Data for this task Start Marker

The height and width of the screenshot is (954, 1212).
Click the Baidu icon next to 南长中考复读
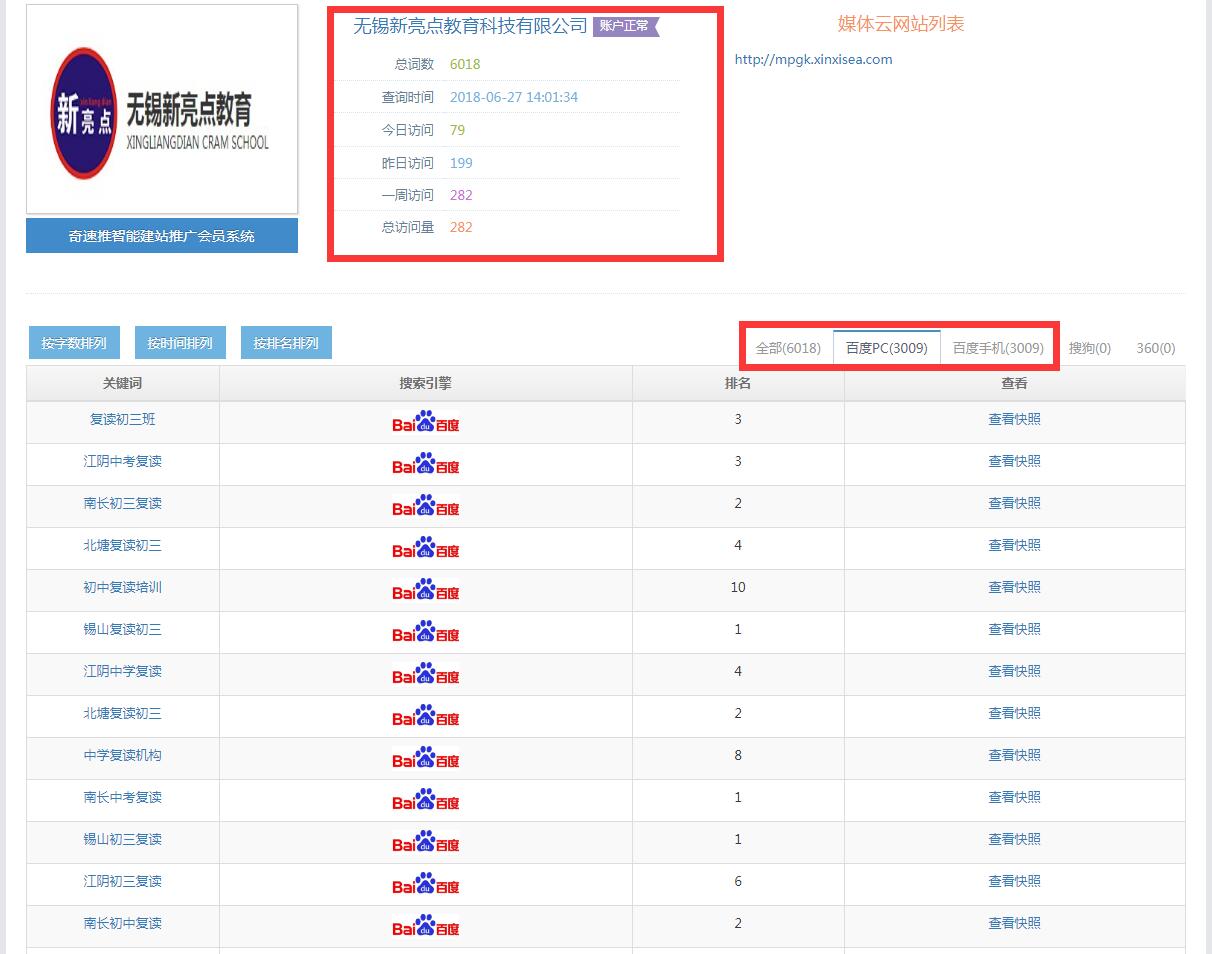pos(425,800)
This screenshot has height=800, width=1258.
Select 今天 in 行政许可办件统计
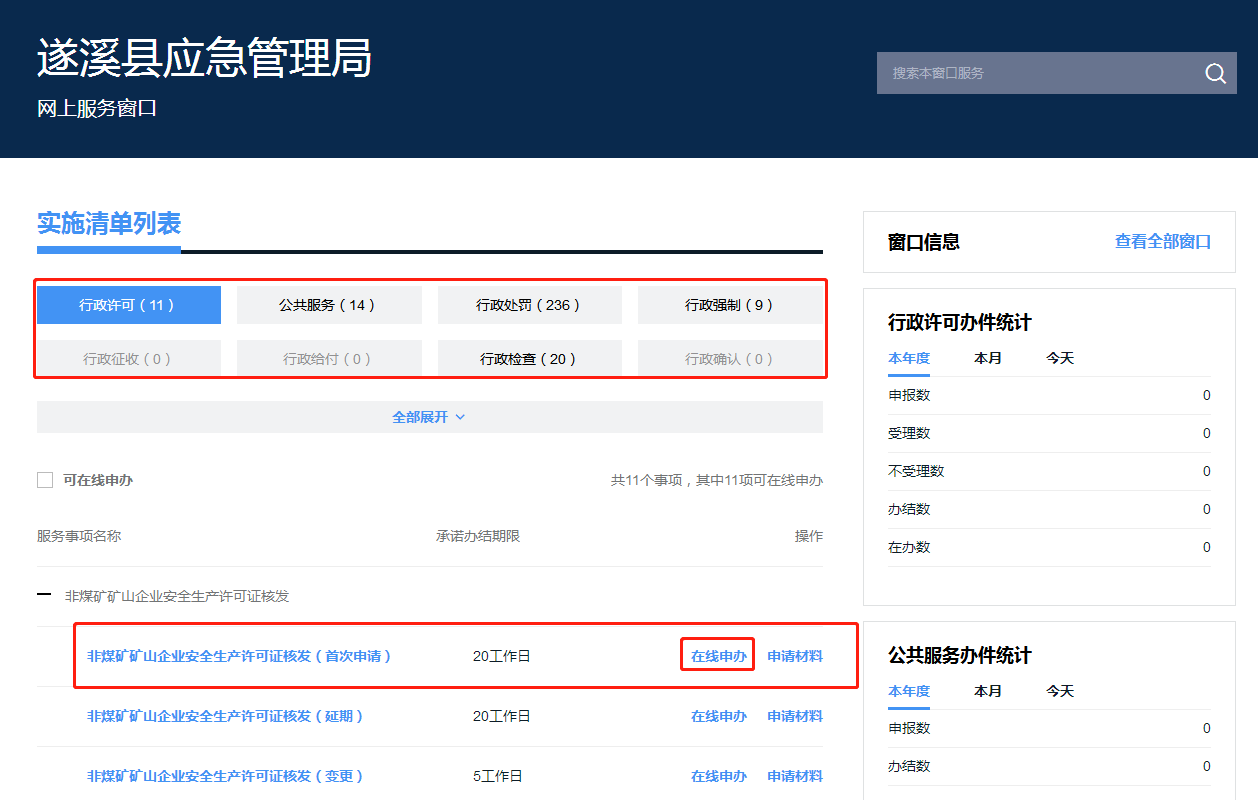[x=1060, y=358]
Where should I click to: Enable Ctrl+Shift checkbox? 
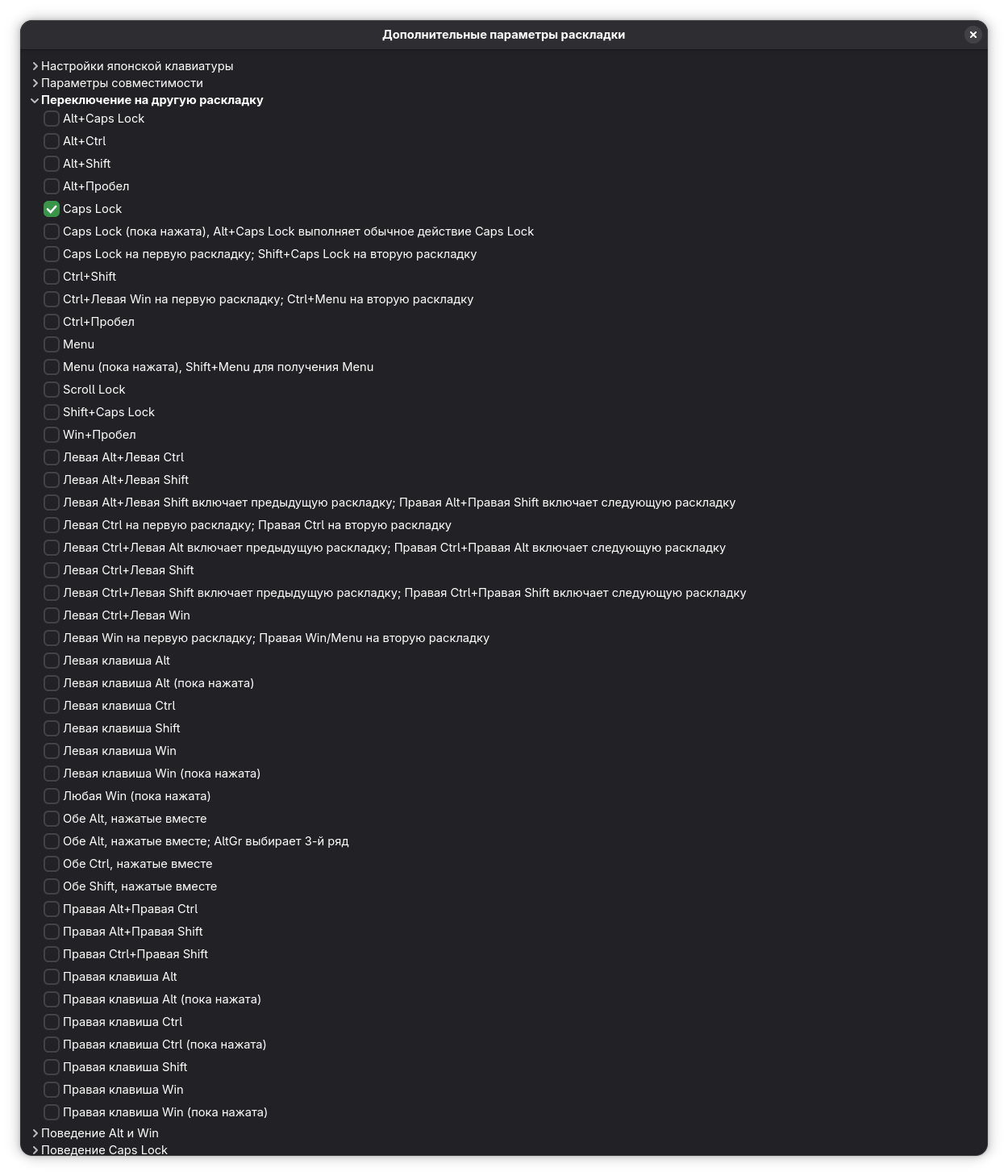(52, 277)
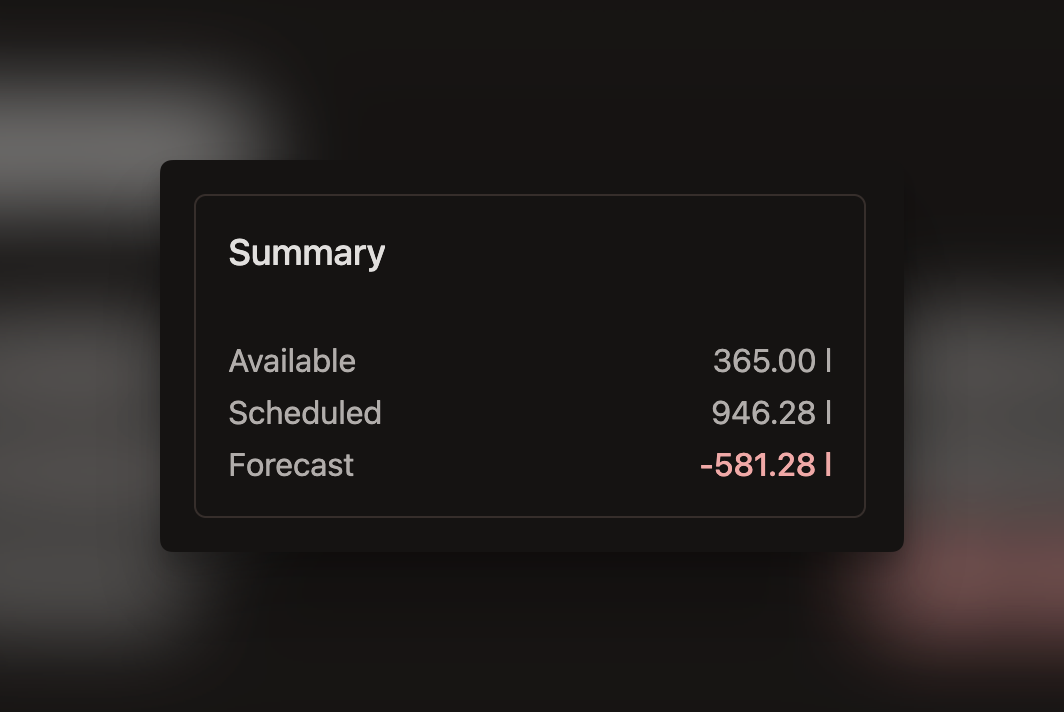
Task: Click the red litre unit after -581.28
Action: (828, 465)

Data for this task End Marker

▸ Exercise description: Your task is to copy every line in the entries that holds the string "height".

▸ Solution:
The height and width of the screenshot is (954, 1212).
This screenshot has height=800, width=1258.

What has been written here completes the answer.